BAYRAMIN BUGÜNKÜ ADINI KİM VERDİ?
Bu iki bayramı tek bir ad altında resmen birleştirme işi ise 12 Eylül 1980 darbecilerine kaldı. Mehmet Ö. Alkan’a göre darbeden sonraki ilk 23 Nisan’da, bayramın gerekçesi olan TBMM’yi ortadan kaldırmış olduklarını fark eden darbeciler meseleyi, bayramın adına bir ekleme yaparak çözmeyi düşünmüşlerdi. 17 Mart 1981’de alelacele çıkarılan bir kanunla bayramın adı “Ulusal Egemenlik Bayramı ve Çocuk Bayramı” yapılmıştı. (Birkaç ay sonra da yıllardır bu bayramı şu veya bu adla da olsa “çocuk bayramı” olarak kutlayan Himaye-i Etfal Cemiyeti’nin devamı olan Çocuk Esirgeme Kurumu feshedilecekti.) Durum çok ilginçti çünkü ortada TBMM olmadığına göre “ulusal/milli egemenlik” de yoktu. Bu arada bayram yalnızca anaokulu ve ilkokullarda kutlanabilecekti.
Darbeciler seçimlerin yapılacağı dolayısıyla TBMM’nin yeniden işlevsel olacağı 1983 yılında kanundaki “ana ve ilkokullar düzeyinde törenler yapılır” ibaresi kaldırdılar. O tarihten itibaren bayram giderek şenlenmeye başladı ve bayramın “Atatürk’ün bugünü çocuklara armağan ettiği” söylencesi dolaşıma sokuldu.
24 NİSAN’I 23 NİSAN’LA BOĞMA FİKRİ KİMİN?
İki yıl sonra konu bir başka bağlamda önem kazandı. Anayasa Profesörü Mümtaz Soysal 17 Nisan 1985 tarihli Milliyet yazısında şöyle akıl veriyordu devletlülere:
“(…) Tarih 25 Nisan 1915. Yani 24 Nisan 1915’ten bir gün sonra. 24 Nisan 1915 ise Ermeni tedhişçilere sorarsanız ‘soykırım’ın başlangıç tarihidir. (…) Ama yetmiş yıldır tek yanlı işleyen propaganda mekanizması öyle bir günü ‘soykırımın başlangıcı’ olarak dünyaya satmaya çalışmaktadır. Gelecek hafta onun şamatasını yaşayacağız yeniden. Oysa rastlantılar o şamatayı çok daha anlamlı ve geçmişin savaşlarından geleceğin barışına uzanan, insanların kardeşliğini vurgulayan törenlerle boğabilmek için elimize bölünmez bir fırsat vermiştir. (…) Bunu 25 Nisan günü, yani 24 Nisan’ın karşı propagandasıyla dünya çalkalandıktan bir gün sonra yapmak yerine, Amiral de Robeck’in Limni’de Çanakkale çıkarması emrini bütün müttefik gemilerine duyurduğu 23 Nisan’da başlatmak ve üç gün sürecek ilginç programlarla dünyanın ilgisini uyanık tutup öbür propagandayı gölgelemek akıllıca bir iş olmaz mıydı? Hep savunmada kalmak ve başkalarını geriden izlemek bizim alnımızda mı yazılıdır?”

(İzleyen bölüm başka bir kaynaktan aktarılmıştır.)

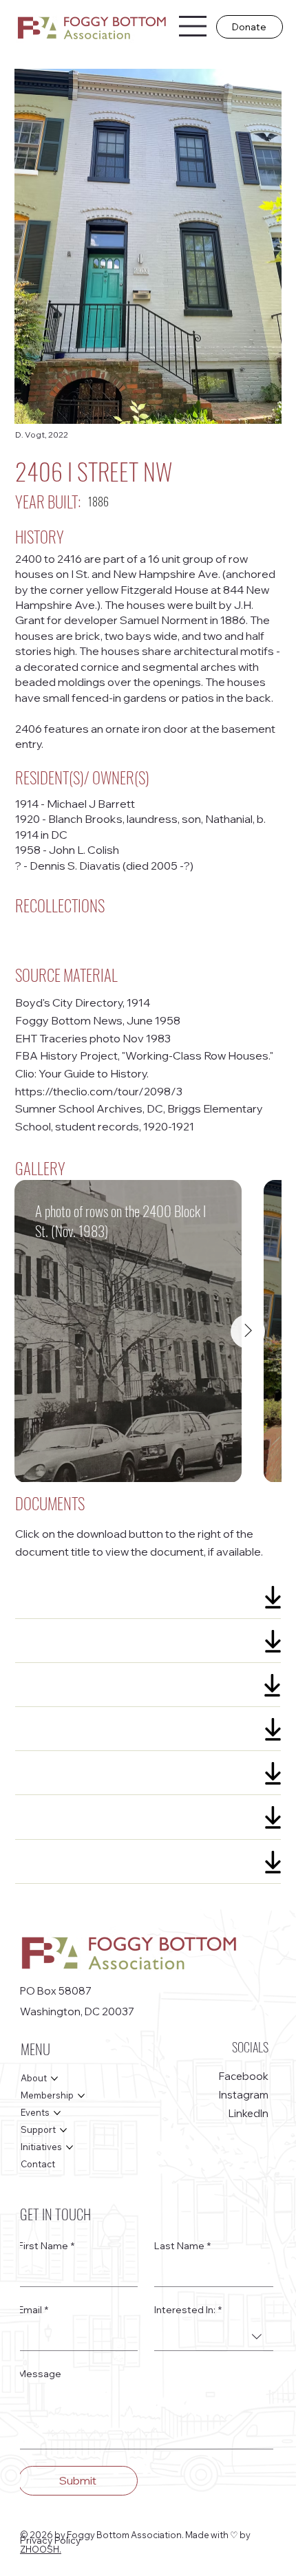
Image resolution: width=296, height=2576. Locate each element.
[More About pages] (54, 2078)
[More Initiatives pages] (69, 2147)
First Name (46, 2246)
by (245, 2534)
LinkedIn (248, 2113)
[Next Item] (248, 1331)
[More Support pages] (63, 2130)
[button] (249, 27)
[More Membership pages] (81, 2095)
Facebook (243, 2076)
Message (39, 2374)
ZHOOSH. (40, 2549)
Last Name (182, 2246)
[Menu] (193, 26)
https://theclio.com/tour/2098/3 (98, 1091)
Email (33, 2310)
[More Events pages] (57, 2113)
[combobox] (214, 2337)
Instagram (243, 2094)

Devletimizin Mümtaz Soysal’ın 24 Nisan’ı “boğmak/gölgelemek” projesi o tarihte dikkate alınmadı çünkü Çanakkale’deki anmalarını 23 Nisan’dan başlatmak gibi bir uygulama yapılmadı ama, o tarihten itibaren 23 Nisan Ulusal Egemenlik ve Çocuk Bayramı, her zamankinden daha gösterişli, her zamankinden daha tantanlı kutlanmaya başladı. Milyonlarca çocuğun ucuz emek kaynağı olarak kullanıldığını, milyonlarcasının sağlık, eğitim ve barınma ihtiyaçlarının karşılanmadığını, yüzbinlerce çocuğun “evli” olduğunu, yüzlerce çocuğun hapishanelerde olduğunu bilince, çocuk bayramına yönelik bu aşırı ilginin olağan olmadığını kabul edersiniz sanıyorum.

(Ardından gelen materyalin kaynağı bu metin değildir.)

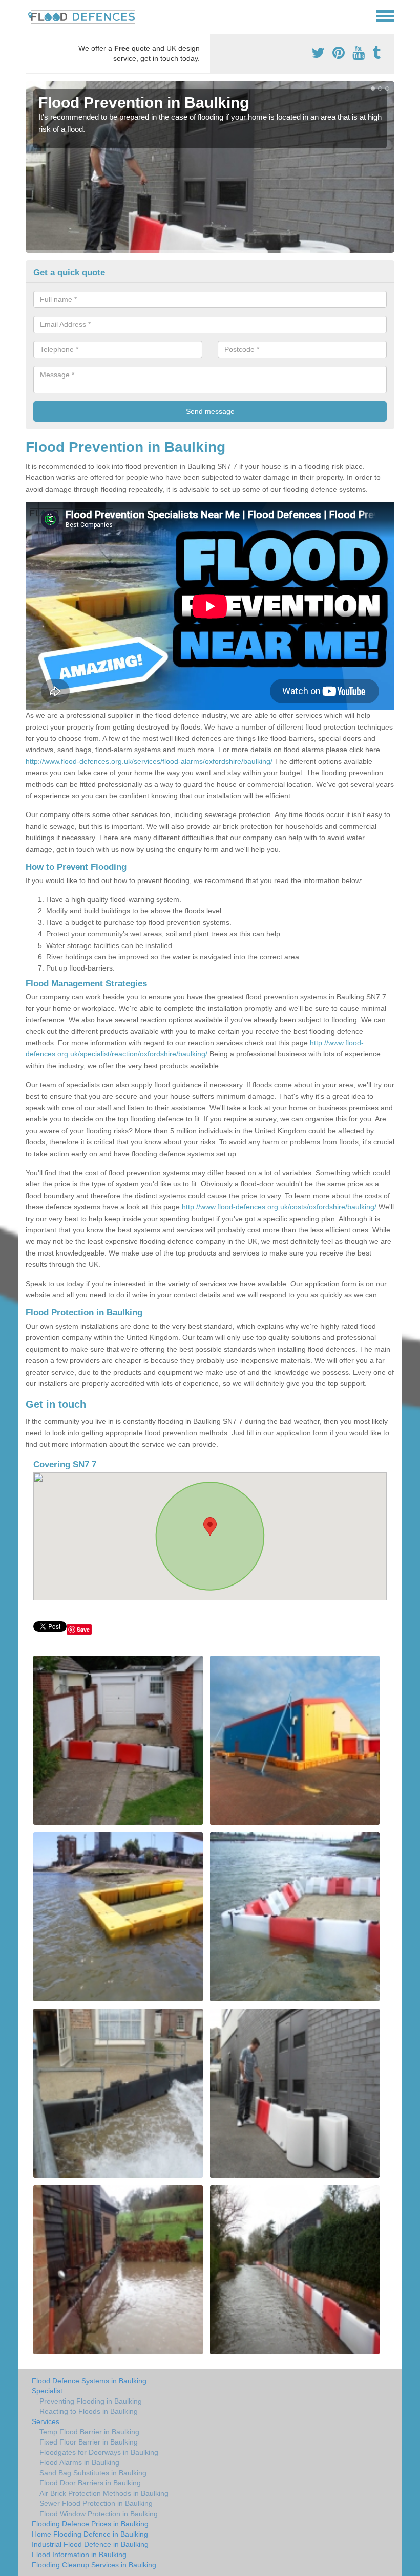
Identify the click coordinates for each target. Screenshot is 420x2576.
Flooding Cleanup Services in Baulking (94, 2565)
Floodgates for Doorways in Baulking (98, 2452)
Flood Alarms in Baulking (79, 2462)
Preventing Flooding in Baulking (90, 2401)
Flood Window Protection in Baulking (98, 2513)
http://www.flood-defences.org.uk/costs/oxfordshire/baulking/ (279, 1207)
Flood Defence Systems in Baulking (89, 2380)
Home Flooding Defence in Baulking (90, 2534)
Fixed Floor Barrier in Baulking (88, 2442)
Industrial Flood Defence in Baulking (90, 2544)
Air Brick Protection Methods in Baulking (104, 2493)
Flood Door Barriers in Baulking (90, 2483)
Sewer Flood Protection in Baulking (96, 2503)
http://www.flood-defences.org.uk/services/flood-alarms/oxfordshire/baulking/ (149, 761)
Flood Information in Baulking (79, 2554)
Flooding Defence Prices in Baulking (90, 2524)
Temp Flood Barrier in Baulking (89, 2432)
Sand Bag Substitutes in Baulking (92, 2473)
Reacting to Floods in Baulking (88, 2411)
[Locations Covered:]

Ama Mümtaz Soysal’ın önerisi 2015 yılında hayata geçti bence. Hatırlanacağı üzere 24 Nisan 1915’de İstanbul’daki Ermeni toplumunun kanaat önderlerinin Çankırı ve Ayaş’a doğru bir ölüm yolculuğuna çıkarılmasının 100. yıl dönümü olan 24 Nisan 2015 tarihinde “Çanakkale Savaşı’nın 100. Yıldönümü” adı altında uluslararası konukların davet edildiği görkemli bir tören yapıldı. Bu gerçekten yepyeni bir “icat” idi çünkü 24 Nisan, Çanakkale Savaşı içinde anılacak, kutlanacak herhangi bir olaya tanıklık etmemişti. 24 Nisan 2016 ve 24 Nisan 2017 tarihlerindeki törenler gayet sönüktü. Dikkatler daha çok 25 Nisan’daki Anzak Günü’ne çevrilmişti. 2018’in konumuzla ilgili gününe ise gelmediğimiz için ne yapılacağını bilemiyorum.

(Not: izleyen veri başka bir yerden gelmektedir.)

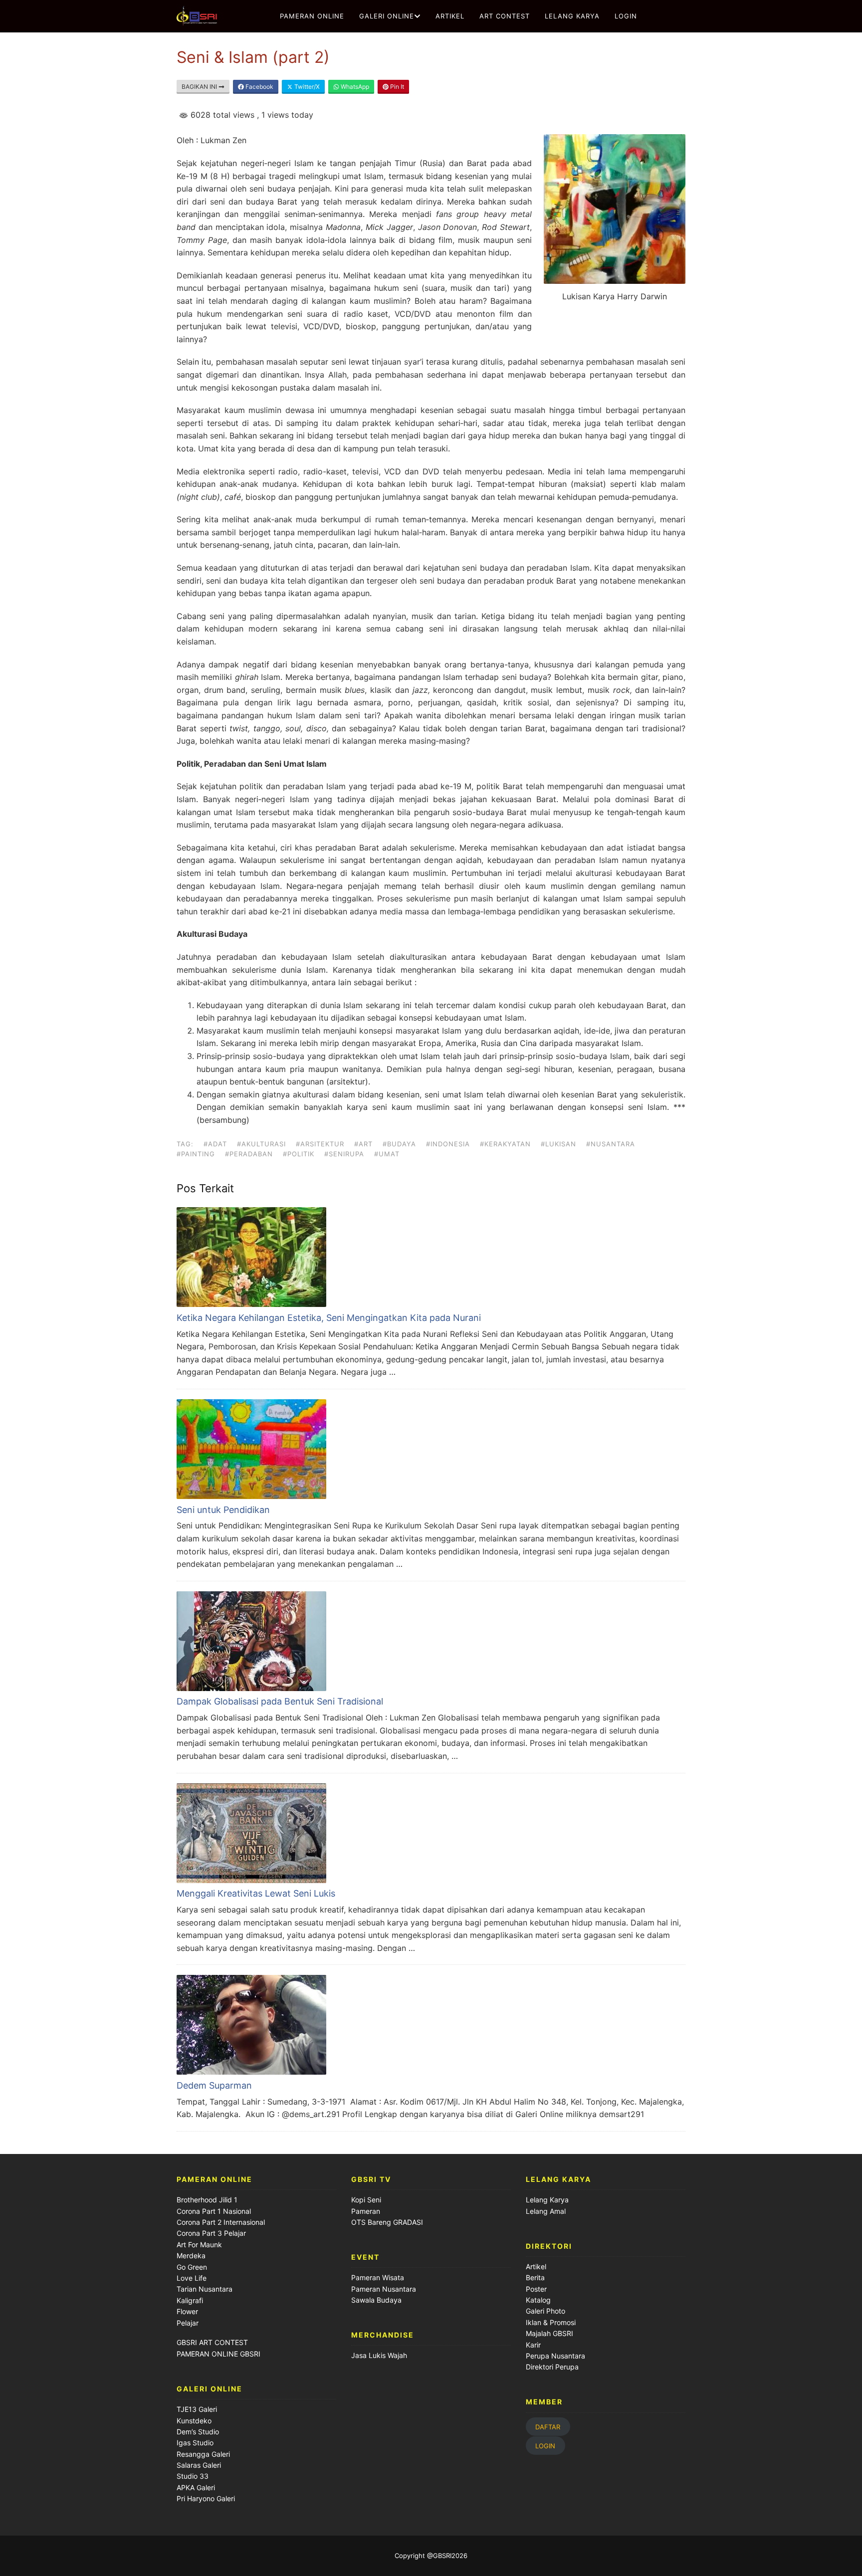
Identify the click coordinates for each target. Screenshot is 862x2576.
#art (363, 1144)
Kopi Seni (366, 2199)
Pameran (365, 2211)
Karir (533, 2345)
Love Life (192, 2278)
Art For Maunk (199, 2244)
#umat (387, 1154)
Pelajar (188, 2323)
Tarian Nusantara (204, 2289)
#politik (298, 1154)
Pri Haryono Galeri (206, 2498)
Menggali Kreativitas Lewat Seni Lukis (256, 1893)
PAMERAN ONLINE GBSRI (219, 2354)
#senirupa (344, 1154)
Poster (536, 2289)
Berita (535, 2277)
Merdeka (191, 2255)
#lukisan (558, 1144)
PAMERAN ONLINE (312, 16)
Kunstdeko (194, 2420)
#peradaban (249, 1154)
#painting (196, 1154)
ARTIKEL (449, 16)
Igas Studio (195, 2442)
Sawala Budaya (376, 2300)
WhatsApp (354, 86)
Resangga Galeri (203, 2454)
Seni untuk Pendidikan (223, 1509)
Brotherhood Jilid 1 (207, 2199)
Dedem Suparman (214, 2085)
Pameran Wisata (377, 2277)
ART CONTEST (504, 16)
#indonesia (448, 1144)
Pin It (396, 86)
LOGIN (626, 16)
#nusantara (610, 1144)
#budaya (399, 1144)
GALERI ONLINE (386, 16)
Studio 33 (193, 2476)
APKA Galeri (196, 2487)
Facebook (258, 86)
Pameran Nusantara (383, 2289)
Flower (187, 2311)
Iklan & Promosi (551, 2322)
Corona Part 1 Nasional (214, 2211)
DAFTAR (547, 2426)
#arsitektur (320, 1144)
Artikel (536, 2266)
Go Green (192, 2267)
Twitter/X (306, 86)
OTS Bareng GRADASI (387, 2222)
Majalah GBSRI (549, 2333)
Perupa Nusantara (555, 2356)
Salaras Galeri (199, 2465)
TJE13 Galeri (197, 2409)
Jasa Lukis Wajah (379, 2355)
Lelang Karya (547, 2199)
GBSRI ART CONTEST (212, 2342)
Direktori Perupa (552, 2366)
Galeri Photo (545, 2311)
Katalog (538, 2300)
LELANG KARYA (572, 16)
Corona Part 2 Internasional (221, 2222)
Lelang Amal (546, 2211)
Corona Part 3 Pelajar (211, 2233)
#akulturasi (261, 1144)
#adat (215, 1144)
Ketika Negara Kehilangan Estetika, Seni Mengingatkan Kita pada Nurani (329, 1317)
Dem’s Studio (198, 2431)
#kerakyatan (505, 1144)
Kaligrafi (190, 2300)
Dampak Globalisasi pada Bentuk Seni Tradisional (280, 1701)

Sonuç olarak adı darbecilerce konulmuş bir bayramları olmasına rağmen bayram yapmaktan çok uzak olan çocuklarımıza ve acılı günleri Cumhuriyet döneminin tüm yönetimlerince görmezden gelinen Ermenilere çok şey borçlu olduğumuz açık...
REŞİD GALİP “AND”I NASIL YAZDI?
“1933 yılının 23 Nisan Çocuk Bayramı idi. O, heyecanla Çankaya Köşkü’ne geldiği vakit, Atatürk’ün yanında bana bir kâğıt uzattı ve şunları anlatmaya başladı. ‘Sabahleyin ilk bayramlaşmayı kızlarımla yaptım. Onlara bir şeyler söylemek istediğim vakit, bir ant meydana çıktı. İşte Cumhuriyetimizin 23 Nisan çocuklarına armağanı’ dedi.
Kâğıtta şöyle yazıyordu: Türküm, doğruyum, çalışkanım. Yasam: Küçüklerimi korumak, büyüklerimi saymak; yurdumu, budunumu özümden çok sevmektir. Ülküm, yükselmek, ileri gitmektir. Varlığım Türk varlığına armağan olsun.
Bu sözler, Türk çocukları tarafından o yıldan beri tekrarlanmaktadır. Vatanperver Dr. Reşit Galip, evvelâ bir baba olarak bu hisleri duymuş; sonra da Millî Eğitim Bakanı olarak okul çocuklarına bu andı içirmişti.”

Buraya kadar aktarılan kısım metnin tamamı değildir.